Agencies for Problem-Solving, Low Overhead and High Quality
Managing a network of freelancers requires a huge amount of organizational overhead—finding and vetting contributors, creating pitches and content briefs, editing and publishing the finished product.
That’s where agencies have the edge. By offering support across every part of the content marketing workflow, agencies can create content with little oversight. As Joei said, “As long as they understand the ecosystem, they can write more or less on autopilot, with minimum guidance.”
This help extends beyond just content creation. At CallRail, Rob partners with agencies when he’s looking for world-class expertise in a particular area—be it long-form content, video or design.
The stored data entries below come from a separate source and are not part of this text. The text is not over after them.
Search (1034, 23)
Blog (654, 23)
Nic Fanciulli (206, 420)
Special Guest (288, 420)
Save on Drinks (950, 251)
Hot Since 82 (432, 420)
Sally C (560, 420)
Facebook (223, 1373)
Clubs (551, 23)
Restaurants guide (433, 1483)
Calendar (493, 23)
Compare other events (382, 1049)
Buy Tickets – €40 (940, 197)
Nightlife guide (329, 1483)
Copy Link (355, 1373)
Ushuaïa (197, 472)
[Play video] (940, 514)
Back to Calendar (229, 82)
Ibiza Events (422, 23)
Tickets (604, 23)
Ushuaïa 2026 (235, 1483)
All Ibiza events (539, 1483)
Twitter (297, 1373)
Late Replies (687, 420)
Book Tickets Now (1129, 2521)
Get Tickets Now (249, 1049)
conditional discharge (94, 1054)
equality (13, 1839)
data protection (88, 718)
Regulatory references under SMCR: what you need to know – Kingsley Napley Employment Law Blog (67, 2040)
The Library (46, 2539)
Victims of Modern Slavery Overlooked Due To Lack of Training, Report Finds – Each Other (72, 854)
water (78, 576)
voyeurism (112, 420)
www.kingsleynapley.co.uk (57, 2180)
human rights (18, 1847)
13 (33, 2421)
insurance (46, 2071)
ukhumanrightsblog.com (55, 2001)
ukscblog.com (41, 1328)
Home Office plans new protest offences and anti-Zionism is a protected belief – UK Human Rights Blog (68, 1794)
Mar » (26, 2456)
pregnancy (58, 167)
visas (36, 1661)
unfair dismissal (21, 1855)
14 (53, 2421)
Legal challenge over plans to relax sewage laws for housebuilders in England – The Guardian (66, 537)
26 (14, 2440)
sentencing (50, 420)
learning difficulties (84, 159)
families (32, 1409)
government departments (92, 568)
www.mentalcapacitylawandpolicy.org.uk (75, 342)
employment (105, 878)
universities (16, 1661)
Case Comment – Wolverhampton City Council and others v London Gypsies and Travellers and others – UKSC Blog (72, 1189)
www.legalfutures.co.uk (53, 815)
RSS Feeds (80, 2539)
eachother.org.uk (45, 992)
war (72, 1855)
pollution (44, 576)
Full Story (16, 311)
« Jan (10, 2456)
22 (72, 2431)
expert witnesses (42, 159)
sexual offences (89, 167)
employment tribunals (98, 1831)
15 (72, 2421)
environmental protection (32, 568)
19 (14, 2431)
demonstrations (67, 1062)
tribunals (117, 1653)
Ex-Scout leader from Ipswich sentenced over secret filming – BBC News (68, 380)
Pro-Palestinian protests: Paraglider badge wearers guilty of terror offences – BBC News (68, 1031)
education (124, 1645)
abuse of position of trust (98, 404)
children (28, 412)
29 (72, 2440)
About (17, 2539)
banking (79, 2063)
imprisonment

For Alycia, content marketing agencies are specialists brought in to help with the hardest parts of content marketing: “[for] some of the other brands that I’ve worked for, [hiring an agency] was more about solving specific problems.”
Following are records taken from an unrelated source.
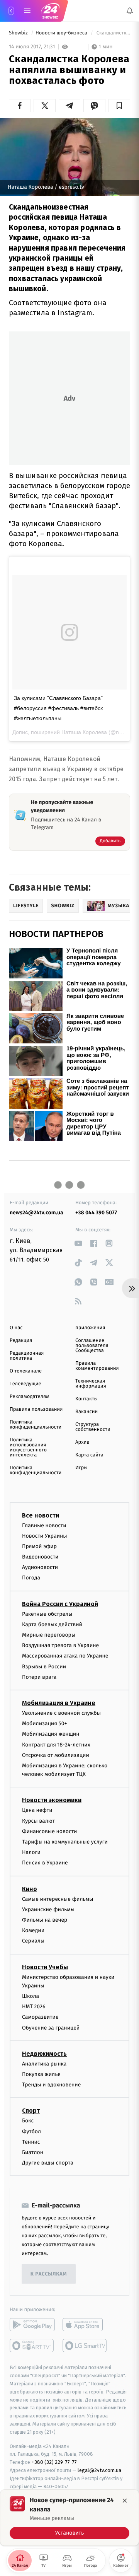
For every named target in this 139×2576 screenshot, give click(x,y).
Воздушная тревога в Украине (60, 1645)
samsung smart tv (85, 2345)
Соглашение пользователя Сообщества (91, 1345)
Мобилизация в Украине (58, 1703)
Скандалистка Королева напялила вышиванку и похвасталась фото (112, 33)
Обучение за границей (51, 2028)
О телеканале (26, 1371)
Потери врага (39, 1677)
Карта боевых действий (52, 1624)
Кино (29, 1889)
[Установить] (69, 2517)
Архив (82, 1442)
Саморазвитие (40, 2017)
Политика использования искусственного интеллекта (28, 1447)
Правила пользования (36, 1409)
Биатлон (32, 2152)
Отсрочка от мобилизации (55, 1755)
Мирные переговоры (48, 1635)
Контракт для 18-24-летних (56, 1744)
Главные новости (44, 1525)
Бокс (28, 2121)
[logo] (50, 11)
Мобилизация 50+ (44, 1724)
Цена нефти (37, 1810)
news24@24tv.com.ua (36, 1212)
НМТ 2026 (34, 2007)
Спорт (31, 2111)
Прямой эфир (39, 1546)
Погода (31, 1578)
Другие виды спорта (47, 2163)
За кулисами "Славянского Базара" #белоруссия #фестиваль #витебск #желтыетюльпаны (58, 708)
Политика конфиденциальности (35, 1425)
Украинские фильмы (48, 1909)
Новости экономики (51, 1800)
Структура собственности (92, 1427)
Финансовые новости (49, 1831)
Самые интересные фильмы (57, 1899)
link (78, 1243)
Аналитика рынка (44, 2063)
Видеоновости (40, 1557)
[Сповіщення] (129, 10)
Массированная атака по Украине (65, 1656)
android (32, 2325)
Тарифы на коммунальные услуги (65, 1842)
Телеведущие (25, 1383)
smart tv (32, 2345)
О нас (16, 1327)
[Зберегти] (119, 105)
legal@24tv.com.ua (99, 2470)
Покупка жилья (41, 2074)
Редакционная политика (27, 1356)
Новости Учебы (45, 1967)
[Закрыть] (125, 2500)
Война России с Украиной (60, 1604)
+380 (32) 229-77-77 (54, 2462)
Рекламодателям (29, 1396)
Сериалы (33, 1941)
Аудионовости (40, 1567)
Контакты (86, 1399)
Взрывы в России (44, 1666)
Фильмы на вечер (44, 1920)
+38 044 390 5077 (96, 1212)
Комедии (33, 1930)
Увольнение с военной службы (61, 1713)
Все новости (40, 1515)
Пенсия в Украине (45, 1863)
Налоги (31, 1852)
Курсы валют (38, 1821)
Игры (81, 1467)
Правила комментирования (97, 1366)
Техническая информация (90, 1384)
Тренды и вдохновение (51, 2085)
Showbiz (19, 33)
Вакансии (86, 1411)
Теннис (31, 2142)
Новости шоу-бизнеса (62, 33)
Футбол (31, 2131)
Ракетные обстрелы (47, 1614)
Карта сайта (89, 1455)
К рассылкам (49, 2274)
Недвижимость (44, 2053)
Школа (30, 1996)
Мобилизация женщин (51, 1734)
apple (85, 2325)
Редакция (21, 1340)
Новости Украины (44, 1536)
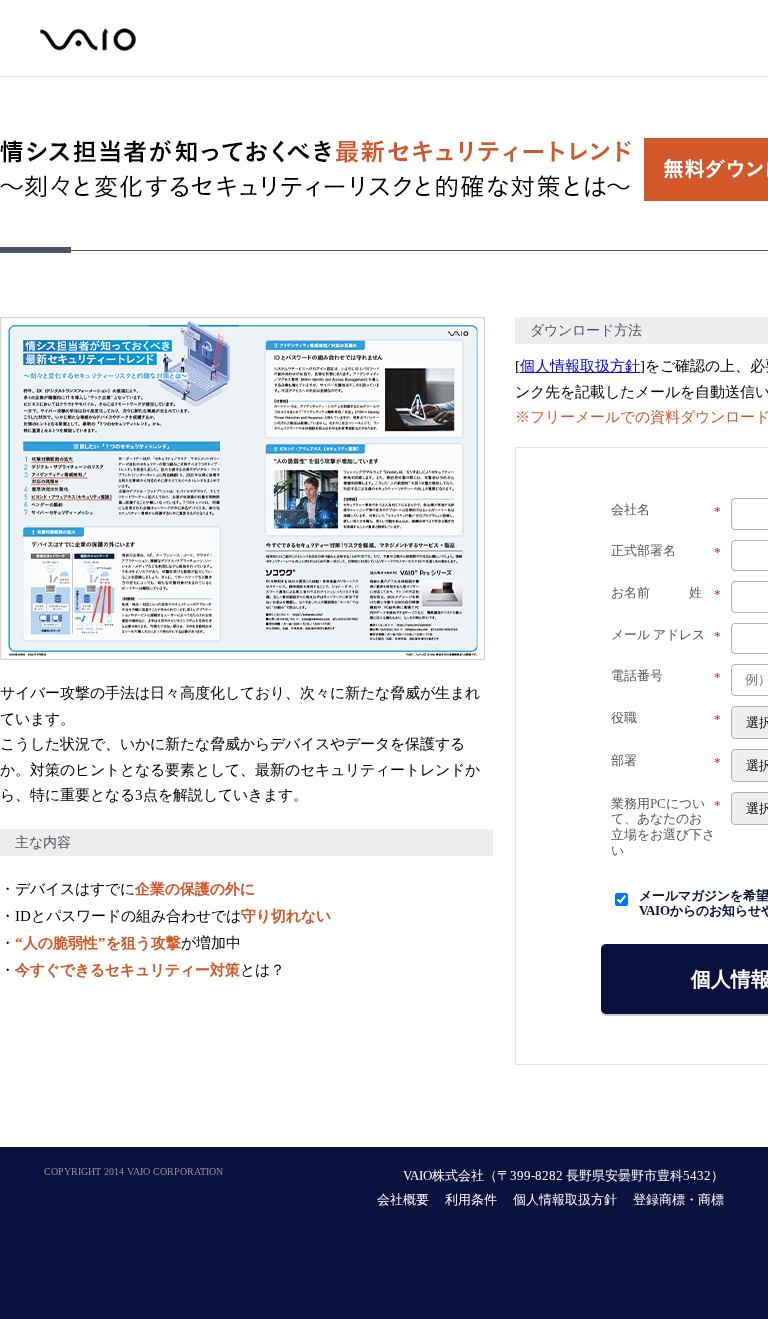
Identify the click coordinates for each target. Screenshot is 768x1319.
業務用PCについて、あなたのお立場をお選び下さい (666, 827)
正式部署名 (666, 551)
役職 (666, 718)
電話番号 (666, 676)
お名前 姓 (666, 593)
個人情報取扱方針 (580, 366)
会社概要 (403, 1199)
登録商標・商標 (678, 1199)
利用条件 (471, 1199)
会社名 (666, 510)
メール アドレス (666, 635)
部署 (666, 761)
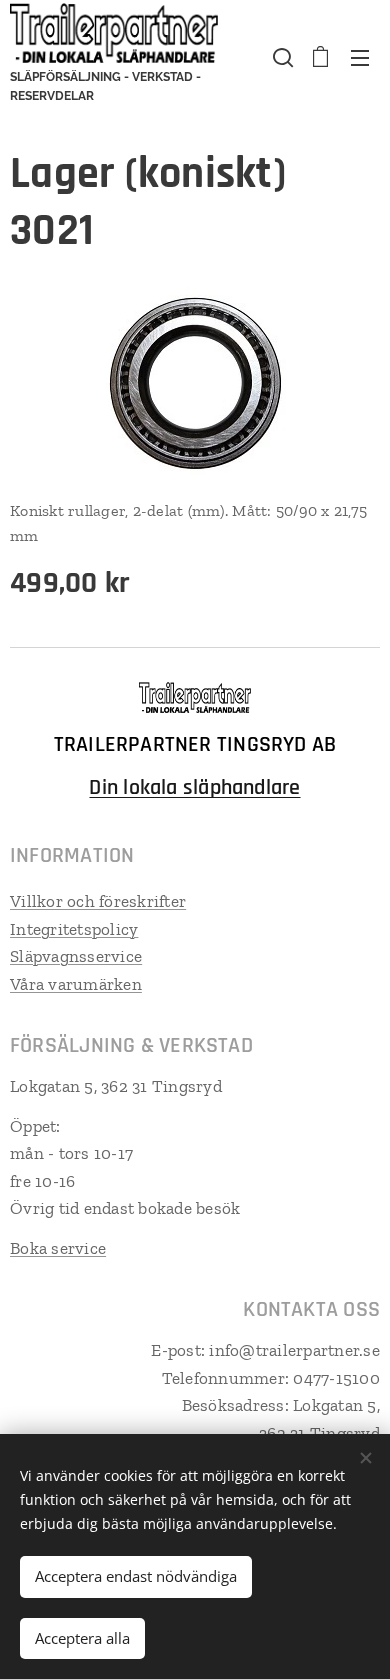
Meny (360, 57)
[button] (281, 57)
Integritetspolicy (74, 929)
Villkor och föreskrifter (98, 901)
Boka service (58, 1248)
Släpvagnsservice (76, 956)
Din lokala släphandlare (194, 788)
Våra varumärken (76, 984)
Each team lead partners with an agency to ensure that mission-critical elements of their strategy are handled in the best possible way:
- Creating cornerstone content: Rob partners with agencies to create “tent-pole content,” crucial cornerstone articles and guides designed to have a lasting impact for months and years to come. “We’re using you guys as our content experts…for deep dive, authoritative content.”
- Content ideation: It’s a challenge for Alycia to keep her freelance writers stocked with useful, strategic content ideas, so she enlists the help of agency partners to help translate keyword opportunities into concrete content ideas.
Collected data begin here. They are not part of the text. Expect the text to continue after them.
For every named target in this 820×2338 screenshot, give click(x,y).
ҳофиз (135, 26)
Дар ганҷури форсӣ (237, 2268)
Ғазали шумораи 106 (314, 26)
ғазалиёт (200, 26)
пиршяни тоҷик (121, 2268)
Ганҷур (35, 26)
- Editorial guidance: As Joei explained, “The editorial aspect of [content marketing], whether it’s up to standards, it’s almost a separate skillset.” She partners with agencies that can help plug this skill gap, using their editing team to safeguard the quality of all 360Learning’s content.
Alycia pointed out that great agencies can even function as the connecting tissue among different elements of your content marketing operation. They can interview subject matter experts, work with your in-house sales team, and coordinate with freelancers. The result: content that’s more cohesive and an in-house team that’s less stretched. “If you can take some of the pressure off your own operations and not have to do middleman stuff, if an agency is willing to do that, that’s awesome,” said Alycia.
Content Marketing Is Hard; Get Help Wherever It’s Available
360Learning, CallRail and GoDaddy are three different companies at three different stages of growth. But instead of “outgrowing” freelancers and agency relationships and looking to bring everything in-house, they each see huge value from ongoing partnerships. As Joei explains, “We’re keeping the agency and we’re scaling the in-house hiring at the same time.”
In Alycia’s words, “It’s not like, ‘Oh, agencies are great and freelancers are good and in-house is the best.’” The one commonality between each team is their recognition of the different perspectives, skills and areas of expertise on offer. The best content doesn’t come from any single source but a combination—after all, growing a blog is hard work. A hybrid content team is a pragmatic solution to the hard problems of content marketing. As Rob, Alycia and Joei each explained, it makes sense to enlist help wherever it’s available.